**Recorded data**
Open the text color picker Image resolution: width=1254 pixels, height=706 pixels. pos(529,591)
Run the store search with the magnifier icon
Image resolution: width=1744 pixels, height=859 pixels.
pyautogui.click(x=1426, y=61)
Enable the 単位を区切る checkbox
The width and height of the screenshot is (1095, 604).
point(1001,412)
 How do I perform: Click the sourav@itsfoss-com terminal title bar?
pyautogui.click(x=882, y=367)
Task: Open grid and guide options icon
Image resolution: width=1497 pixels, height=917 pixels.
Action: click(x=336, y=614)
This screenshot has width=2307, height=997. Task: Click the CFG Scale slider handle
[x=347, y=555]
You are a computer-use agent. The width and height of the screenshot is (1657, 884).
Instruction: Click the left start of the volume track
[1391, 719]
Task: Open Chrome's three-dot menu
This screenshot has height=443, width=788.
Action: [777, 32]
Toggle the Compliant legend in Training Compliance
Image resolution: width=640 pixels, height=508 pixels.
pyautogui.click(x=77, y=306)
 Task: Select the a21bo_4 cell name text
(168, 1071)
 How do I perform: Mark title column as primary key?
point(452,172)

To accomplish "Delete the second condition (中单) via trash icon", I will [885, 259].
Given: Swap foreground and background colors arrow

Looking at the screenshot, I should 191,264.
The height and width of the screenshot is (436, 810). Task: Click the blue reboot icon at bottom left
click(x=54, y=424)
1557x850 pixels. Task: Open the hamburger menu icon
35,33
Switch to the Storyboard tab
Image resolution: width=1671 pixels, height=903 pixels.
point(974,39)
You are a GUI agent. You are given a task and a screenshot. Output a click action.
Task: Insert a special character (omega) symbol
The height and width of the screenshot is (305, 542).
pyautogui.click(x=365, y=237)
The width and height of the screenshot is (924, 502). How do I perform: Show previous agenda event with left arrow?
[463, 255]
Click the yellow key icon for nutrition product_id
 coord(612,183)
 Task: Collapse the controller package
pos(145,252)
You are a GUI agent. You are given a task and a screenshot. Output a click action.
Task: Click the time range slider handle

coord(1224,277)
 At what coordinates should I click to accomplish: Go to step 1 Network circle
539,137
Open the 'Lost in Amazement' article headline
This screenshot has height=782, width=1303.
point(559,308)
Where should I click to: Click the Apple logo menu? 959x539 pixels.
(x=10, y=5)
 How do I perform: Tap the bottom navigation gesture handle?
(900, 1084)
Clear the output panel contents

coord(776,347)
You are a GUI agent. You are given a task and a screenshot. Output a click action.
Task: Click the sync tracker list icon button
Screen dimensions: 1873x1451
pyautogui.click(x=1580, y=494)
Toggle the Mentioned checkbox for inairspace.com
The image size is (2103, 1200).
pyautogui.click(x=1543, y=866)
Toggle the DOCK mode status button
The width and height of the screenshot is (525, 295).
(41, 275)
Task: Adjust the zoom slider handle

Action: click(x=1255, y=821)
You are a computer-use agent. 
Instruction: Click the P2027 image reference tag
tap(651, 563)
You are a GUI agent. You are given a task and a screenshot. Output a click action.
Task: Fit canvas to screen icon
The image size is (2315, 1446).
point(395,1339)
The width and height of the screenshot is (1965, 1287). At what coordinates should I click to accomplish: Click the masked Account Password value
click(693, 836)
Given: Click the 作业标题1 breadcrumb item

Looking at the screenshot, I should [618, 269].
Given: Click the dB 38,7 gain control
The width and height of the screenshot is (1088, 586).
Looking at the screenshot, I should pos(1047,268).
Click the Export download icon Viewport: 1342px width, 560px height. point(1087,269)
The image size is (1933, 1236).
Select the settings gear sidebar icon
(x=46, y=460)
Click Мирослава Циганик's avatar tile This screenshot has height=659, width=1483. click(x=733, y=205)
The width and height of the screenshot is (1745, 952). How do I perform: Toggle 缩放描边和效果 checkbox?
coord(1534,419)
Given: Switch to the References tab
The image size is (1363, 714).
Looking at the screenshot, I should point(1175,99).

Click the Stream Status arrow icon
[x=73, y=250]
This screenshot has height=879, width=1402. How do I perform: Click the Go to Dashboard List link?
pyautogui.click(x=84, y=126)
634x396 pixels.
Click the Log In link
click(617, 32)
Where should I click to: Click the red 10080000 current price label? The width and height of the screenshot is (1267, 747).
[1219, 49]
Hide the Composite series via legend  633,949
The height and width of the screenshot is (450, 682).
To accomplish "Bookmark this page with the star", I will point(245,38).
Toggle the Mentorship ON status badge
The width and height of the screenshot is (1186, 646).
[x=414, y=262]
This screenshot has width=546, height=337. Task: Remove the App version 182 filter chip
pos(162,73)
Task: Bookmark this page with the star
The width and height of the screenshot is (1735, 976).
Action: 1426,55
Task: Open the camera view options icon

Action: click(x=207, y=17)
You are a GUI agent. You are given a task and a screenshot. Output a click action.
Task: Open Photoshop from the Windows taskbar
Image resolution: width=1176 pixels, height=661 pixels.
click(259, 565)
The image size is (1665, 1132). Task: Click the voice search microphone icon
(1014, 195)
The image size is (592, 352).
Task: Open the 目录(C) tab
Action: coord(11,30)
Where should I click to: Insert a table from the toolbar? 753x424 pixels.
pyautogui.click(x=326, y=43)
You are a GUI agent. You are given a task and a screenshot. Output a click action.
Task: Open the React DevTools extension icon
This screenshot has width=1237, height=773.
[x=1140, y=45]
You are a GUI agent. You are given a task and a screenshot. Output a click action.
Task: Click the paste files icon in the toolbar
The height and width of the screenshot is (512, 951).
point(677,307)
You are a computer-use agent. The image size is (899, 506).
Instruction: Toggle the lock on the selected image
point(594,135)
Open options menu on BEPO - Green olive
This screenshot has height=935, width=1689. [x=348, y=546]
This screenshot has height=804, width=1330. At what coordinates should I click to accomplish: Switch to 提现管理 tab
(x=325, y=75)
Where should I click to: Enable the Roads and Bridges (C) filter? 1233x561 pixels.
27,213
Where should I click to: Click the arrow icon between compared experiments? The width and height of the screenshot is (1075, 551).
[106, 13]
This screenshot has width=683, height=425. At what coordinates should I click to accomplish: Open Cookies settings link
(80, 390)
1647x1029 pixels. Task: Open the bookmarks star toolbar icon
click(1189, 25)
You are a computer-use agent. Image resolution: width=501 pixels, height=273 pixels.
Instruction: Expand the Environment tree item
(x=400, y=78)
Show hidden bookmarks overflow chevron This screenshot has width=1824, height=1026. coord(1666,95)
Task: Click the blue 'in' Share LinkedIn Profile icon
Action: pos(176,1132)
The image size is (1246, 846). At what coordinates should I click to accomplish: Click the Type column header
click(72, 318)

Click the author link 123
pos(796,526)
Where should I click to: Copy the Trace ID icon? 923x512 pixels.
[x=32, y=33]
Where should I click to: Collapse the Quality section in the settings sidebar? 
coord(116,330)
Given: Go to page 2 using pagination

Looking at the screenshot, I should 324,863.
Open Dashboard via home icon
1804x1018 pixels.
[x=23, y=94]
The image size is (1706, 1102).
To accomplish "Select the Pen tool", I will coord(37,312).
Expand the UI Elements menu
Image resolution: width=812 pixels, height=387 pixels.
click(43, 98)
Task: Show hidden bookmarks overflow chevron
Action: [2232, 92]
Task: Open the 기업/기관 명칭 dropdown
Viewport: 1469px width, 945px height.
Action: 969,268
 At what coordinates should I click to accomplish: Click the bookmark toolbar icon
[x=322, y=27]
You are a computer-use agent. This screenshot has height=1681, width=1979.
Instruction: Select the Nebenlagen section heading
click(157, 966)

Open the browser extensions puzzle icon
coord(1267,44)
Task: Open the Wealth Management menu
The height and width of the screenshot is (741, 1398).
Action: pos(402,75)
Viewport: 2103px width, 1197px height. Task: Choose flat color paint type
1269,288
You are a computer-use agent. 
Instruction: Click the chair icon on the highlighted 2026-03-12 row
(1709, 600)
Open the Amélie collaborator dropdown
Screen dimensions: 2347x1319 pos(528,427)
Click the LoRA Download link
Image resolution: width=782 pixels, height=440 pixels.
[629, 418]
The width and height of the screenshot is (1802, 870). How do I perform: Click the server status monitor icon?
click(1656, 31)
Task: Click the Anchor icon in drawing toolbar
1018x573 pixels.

**What you need to do**
Your answer must be the line containing "Task: Click the Anchor" and every line after it through the end of the records above, reproduced exactly and alone.

**Response to the task**
Task: Click the Anchor icon in drawing toolbar
1018x573 pixels.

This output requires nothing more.